**What you need to do:** Copy the following lines word for word, everything from the line containing "Click empty area" down to the line containing "point(198,49)", both included.

## start Data in this exercise

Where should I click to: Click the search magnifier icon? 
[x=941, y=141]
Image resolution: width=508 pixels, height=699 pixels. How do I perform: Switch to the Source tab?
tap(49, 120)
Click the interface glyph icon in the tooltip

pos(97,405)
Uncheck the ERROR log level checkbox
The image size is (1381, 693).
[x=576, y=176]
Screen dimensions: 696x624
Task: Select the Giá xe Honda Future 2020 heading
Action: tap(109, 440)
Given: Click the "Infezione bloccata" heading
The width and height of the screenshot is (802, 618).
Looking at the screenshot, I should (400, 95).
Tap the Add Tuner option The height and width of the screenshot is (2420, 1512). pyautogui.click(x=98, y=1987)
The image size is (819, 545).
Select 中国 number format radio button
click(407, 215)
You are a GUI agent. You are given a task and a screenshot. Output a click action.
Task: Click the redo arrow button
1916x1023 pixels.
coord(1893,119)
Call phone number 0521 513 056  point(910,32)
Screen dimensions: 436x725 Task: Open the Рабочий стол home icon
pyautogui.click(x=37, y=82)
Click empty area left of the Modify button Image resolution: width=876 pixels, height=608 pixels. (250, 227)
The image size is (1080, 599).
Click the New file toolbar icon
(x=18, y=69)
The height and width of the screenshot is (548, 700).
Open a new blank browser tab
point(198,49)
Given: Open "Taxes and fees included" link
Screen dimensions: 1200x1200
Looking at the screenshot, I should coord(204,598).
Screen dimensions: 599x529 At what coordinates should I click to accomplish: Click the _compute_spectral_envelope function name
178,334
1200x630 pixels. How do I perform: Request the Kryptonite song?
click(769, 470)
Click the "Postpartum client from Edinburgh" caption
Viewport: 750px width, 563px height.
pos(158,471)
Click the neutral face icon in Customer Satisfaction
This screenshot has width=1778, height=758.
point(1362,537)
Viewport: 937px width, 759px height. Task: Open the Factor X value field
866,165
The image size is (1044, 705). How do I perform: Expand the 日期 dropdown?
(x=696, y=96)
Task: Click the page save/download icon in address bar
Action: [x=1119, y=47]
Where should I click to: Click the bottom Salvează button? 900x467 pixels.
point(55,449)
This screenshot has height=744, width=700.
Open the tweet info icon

## end Data in this exercise

**Answer to the exercise:**
Click empty area left of the Modify button Image resolution: width=876 pixels, height=608 pixels. (250, 227)
The image size is (1080, 599).
Click the New file toolbar icon
(x=18, y=69)
The height and width of the screenshot is (548, 700).
Open a new blank browser tab
point(198,49)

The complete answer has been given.